Chroniques DVD
01
Avr
1999

Les étoiles évaluent le plaisir ressenti à la découverte des œuvres, rien à voir avec une quelconque note !

Genre : la beauté du Diable au service de Dieu

Scénar : une voix intérieure commence à raconter l'histoire, celle d'une femme, Barny, qui découvre que sa ville est soudain occupée par les soldats italiens, ces derniers n'ont pas l'air fin avec leurs plumes sur leurs chapeaux et leurs défilés au pas de gymnastique dignes d'une armée romaine de dessin animé. Pourtant l’Occupation n'est pas temps à rire. Exerçant le métier de correctrice pour une école de devoirs par correspondance, elle est sans honte aucune sous le charme de la secrétaire de direction qui lui fait l'effet d'un personnage exotique, une séduisante « amazone » bien qu’elle n'éprouvasse rien de concret pour une femme. L’arrivée annoncée des Allemands change la donne : si certaines sont prêtes à leur sourire, d'autres préfèreraient mourir. Les bottes commencent à claquer sur le pavé et l'ambiance n'est plus du tout la même, les feldgrau laissent planer leur oriflamme honni sur les murs de la ville et Barny et ses amies décident de faire baptiser leurs enfants (demi-juifs selon les infâmes textes de loi nazis). Après le baptême qui n'est même pas sonné à la cloche, les résistants repartent au maquis, les femmes à la maison et les enfants désormais dans la lumière de Dieu. Quand elle décide d'aller dire son petit mot acide à un curé, elle tombe sur le plus étrange sur qu'elle pouvait trouver, aux antipodes de l'image qu'elle s'était faite comme à Épinal…
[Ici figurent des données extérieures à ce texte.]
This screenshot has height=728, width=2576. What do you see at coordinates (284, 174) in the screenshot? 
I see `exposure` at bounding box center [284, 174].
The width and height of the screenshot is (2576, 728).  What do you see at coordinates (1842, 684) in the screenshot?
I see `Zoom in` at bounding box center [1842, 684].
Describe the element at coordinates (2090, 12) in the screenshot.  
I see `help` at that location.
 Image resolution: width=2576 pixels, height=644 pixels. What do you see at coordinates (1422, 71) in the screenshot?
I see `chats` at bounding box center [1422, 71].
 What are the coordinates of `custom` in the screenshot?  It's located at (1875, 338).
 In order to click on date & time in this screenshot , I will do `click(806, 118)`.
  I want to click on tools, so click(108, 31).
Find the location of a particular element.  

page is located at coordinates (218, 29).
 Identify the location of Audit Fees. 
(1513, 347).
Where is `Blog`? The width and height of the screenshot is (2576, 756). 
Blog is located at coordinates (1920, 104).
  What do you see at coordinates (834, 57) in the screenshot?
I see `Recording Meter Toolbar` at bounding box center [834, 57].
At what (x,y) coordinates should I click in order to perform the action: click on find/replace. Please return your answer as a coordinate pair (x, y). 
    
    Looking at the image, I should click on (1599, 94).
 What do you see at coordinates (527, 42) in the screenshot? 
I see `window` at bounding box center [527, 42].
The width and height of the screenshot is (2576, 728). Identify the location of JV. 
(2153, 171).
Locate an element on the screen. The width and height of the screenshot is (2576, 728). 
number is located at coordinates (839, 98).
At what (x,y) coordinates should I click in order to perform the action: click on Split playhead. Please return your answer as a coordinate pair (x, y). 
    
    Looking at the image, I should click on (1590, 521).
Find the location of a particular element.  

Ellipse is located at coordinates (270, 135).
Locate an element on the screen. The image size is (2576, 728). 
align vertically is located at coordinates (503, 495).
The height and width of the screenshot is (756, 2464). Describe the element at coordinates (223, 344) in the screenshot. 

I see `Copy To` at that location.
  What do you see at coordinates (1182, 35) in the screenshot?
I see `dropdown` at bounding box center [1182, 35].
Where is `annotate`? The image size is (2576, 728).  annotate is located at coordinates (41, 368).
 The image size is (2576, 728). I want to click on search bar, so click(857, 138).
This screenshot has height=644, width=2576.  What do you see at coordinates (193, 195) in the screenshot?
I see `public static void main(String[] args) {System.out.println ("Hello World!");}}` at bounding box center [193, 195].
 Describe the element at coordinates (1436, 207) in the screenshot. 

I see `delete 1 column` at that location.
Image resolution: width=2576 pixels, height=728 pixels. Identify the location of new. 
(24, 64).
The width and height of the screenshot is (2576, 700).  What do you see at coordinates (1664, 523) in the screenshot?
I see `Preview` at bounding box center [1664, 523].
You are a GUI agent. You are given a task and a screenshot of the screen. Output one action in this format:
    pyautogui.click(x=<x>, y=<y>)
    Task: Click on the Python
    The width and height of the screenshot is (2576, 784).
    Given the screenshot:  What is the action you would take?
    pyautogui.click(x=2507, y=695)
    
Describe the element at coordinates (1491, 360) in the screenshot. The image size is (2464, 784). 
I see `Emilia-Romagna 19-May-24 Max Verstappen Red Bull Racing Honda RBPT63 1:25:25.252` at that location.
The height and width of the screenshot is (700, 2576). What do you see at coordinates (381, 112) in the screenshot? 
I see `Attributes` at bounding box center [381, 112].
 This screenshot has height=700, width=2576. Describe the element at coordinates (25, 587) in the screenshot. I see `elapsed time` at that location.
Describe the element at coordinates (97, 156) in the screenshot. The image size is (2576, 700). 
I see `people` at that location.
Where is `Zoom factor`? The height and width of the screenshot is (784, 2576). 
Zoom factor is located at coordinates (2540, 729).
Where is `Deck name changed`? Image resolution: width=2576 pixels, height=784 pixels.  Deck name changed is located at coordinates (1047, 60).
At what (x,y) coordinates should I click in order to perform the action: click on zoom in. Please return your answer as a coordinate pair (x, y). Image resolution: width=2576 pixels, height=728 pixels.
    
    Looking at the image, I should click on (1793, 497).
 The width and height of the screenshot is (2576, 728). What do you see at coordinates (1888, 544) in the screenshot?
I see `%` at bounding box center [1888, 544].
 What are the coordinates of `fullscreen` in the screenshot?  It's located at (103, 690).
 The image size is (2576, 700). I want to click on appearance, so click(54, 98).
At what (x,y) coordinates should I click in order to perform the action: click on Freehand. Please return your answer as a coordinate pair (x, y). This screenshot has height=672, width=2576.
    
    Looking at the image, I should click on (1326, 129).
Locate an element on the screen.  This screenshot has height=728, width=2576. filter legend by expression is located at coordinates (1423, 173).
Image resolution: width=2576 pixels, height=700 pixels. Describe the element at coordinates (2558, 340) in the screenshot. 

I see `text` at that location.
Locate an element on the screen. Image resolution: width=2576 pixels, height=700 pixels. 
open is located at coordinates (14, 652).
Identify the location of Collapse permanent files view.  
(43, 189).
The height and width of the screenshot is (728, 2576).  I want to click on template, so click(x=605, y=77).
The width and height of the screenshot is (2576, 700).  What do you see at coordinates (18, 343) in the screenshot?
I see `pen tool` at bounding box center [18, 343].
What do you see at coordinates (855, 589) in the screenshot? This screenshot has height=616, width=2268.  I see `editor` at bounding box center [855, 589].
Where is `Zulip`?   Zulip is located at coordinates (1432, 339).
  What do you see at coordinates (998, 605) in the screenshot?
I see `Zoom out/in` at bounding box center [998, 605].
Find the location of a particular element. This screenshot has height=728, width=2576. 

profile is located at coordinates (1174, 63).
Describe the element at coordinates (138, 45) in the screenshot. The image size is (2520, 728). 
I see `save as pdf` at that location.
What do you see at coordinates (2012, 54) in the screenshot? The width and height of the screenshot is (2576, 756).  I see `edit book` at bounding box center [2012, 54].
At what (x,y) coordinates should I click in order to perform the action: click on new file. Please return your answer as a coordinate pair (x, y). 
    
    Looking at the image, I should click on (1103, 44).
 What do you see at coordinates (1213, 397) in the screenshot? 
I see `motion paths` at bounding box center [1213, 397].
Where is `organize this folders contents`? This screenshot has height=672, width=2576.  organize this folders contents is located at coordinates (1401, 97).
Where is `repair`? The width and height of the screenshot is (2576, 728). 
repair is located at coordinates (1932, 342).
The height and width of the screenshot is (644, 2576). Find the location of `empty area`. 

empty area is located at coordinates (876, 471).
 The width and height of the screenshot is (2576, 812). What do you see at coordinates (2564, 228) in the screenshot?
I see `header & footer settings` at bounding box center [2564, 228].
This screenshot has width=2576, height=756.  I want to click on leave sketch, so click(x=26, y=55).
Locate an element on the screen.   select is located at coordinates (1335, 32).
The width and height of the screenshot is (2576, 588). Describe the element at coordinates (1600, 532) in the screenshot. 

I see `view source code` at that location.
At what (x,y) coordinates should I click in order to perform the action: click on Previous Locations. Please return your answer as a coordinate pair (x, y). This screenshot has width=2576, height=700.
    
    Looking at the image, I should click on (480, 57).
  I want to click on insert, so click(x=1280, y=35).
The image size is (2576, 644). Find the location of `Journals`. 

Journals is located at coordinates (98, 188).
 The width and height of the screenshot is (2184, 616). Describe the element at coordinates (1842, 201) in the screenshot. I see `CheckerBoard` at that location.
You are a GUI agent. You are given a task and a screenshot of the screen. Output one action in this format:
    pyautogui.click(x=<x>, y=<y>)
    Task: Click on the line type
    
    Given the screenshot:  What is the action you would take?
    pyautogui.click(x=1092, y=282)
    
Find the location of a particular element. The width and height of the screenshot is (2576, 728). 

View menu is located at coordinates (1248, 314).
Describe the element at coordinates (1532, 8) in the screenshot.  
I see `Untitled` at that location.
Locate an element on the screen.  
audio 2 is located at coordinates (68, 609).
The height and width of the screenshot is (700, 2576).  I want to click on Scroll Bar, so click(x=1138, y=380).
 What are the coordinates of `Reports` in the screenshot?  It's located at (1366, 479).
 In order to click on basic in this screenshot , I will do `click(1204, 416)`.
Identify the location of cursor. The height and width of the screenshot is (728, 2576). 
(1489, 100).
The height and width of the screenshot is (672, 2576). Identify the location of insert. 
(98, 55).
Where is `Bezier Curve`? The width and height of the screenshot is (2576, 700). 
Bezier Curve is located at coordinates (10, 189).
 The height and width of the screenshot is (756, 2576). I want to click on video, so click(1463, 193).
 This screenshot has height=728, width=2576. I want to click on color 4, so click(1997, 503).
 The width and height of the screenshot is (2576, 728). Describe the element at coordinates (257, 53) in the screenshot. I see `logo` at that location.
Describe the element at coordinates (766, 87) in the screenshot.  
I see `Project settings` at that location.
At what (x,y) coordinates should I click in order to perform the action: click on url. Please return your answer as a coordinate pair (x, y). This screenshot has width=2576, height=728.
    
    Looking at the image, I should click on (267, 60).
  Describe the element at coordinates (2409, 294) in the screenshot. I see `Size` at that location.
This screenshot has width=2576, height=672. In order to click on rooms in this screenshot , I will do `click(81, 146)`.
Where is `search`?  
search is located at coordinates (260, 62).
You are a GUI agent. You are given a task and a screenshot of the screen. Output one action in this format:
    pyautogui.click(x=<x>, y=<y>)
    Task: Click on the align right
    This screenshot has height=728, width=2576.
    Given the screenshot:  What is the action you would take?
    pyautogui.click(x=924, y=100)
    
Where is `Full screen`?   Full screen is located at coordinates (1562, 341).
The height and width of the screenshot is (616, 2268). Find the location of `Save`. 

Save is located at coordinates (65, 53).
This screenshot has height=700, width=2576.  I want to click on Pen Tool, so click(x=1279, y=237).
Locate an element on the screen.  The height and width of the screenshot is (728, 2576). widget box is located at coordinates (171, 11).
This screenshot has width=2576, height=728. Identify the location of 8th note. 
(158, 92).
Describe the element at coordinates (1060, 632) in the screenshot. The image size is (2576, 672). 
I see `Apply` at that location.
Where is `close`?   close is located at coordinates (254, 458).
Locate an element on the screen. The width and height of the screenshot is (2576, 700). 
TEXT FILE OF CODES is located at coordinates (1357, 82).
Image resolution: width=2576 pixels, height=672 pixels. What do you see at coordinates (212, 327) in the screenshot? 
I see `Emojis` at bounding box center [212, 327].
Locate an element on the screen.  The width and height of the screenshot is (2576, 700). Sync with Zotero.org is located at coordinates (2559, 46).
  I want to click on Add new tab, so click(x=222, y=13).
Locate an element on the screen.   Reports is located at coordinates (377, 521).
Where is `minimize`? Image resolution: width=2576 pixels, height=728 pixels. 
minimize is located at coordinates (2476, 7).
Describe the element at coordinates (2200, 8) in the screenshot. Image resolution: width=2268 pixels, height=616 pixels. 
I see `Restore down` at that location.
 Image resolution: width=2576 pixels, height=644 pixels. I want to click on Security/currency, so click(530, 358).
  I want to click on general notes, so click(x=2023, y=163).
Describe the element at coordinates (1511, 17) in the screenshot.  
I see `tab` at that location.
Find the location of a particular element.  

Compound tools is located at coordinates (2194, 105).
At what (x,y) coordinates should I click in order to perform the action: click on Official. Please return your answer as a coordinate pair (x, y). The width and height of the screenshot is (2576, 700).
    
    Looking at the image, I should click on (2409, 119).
Des genoux communistes sur une dalle d'église ?! Du jamais vu depuis Peppone et Don Camillo ! Et pourtant le troublant serviteur de ceux que certains nomment Dieu va s’enorgueillir de quelques miracles, peut-être à cause de son physique hors-norme (l’abbé Léon Morin est assurément l'un des plus beaux rôles, peut-être même le meilleur rôle, de Jean-Paul Belmondo !) en tout cas, l’homme a une « sacrée » répartie, et intelligente avec ça, on assiste à un véritable débat philosophique passionnant au sujet de l’existence du fameux Dieu avec une contradictrice de choc, Emmanuelle Riva : « la religion, c'est l'opium du peuple » lui balance-t-elle au confessionnal, « c’est en ennemie que je suis ici » ! Mais si elle croit l’énerver c'est raté, au contraire, il est content qu'elle soit venue, il lui propose même de lui prêter des livres et elle ne peut résister à la proposition, peut-être pour mettre en doute tout ce qu'il lui dit. Et la voilà dévorant des ouvrages de théologie tout en étant pressée d'échanger comme il lui invite à le faire, il n’est pas le curé des vieilles bobonnes tremblantes, il se fait même un plaisir de convertir les brebis galeuses qui pensent le « soviétiser ». Alors une veuve de juif communiste, agnostique au dernier degré et prête à en découdre avec les conventions, ne pouvait mieux tomber pour ce curé qu’aucun défi n’effraie.

Une fois de plus, les producteurs de la Nouvelle Vague Carlo Ponti et Georges de Beauregard sont au rendez-vous pour le sixième film de l’un de ses pionniers, initiateurs ou inspirateurs selon les intellectuels cinéphiles. Cette adaptation du roman de Béatrix Beck (qui lui vaudra le prix Goncourt en 1952) pourra diviser les disciples et les esprits critiques à l’aune de l’œuvre du maître incontesté du film noir français : conversation pleine d’ambiguïtés, longue et fouillée entre deux âmes qui jouent inconsciemment ou pas à un cache-cache dangereux, Léon Morin, prêtre est un boulevard pour deux grands acteurs quand le décor, la musique et même les personnages annexes n’ont quasiment plus aucune importance, certains jurys ne s’y tromperont pas comme celui de la Mostra de Venise qui lui remettra son Grand prix. Si noirceur il y a, c’est dans le filigrane historique (s’il on excepte l’apparition fort drôle du toujours grand Howard Vernon après un mythique Silence de la mer) : les villes sont méthodiquement vidées de la plupart de leurs hommes, les déportations sont monnaie courante et la nasse commence à se serrer autour de ceux qui se cachent. Il y a nécessairement un dieu pour les tortionnaires, on attend toujours qu’ils fassent pénitence, on a toujours le droit de rêver si on ne prie pas. Non ?

L’échange du film :

Un petit garçon qui mange l'ostie de son baptême : « C’est mauvais…»
La petite fille juste à côté : « C’est la guerre mon vieux »

Bonus : filmographies, bande-annonce, court texte à propos du film.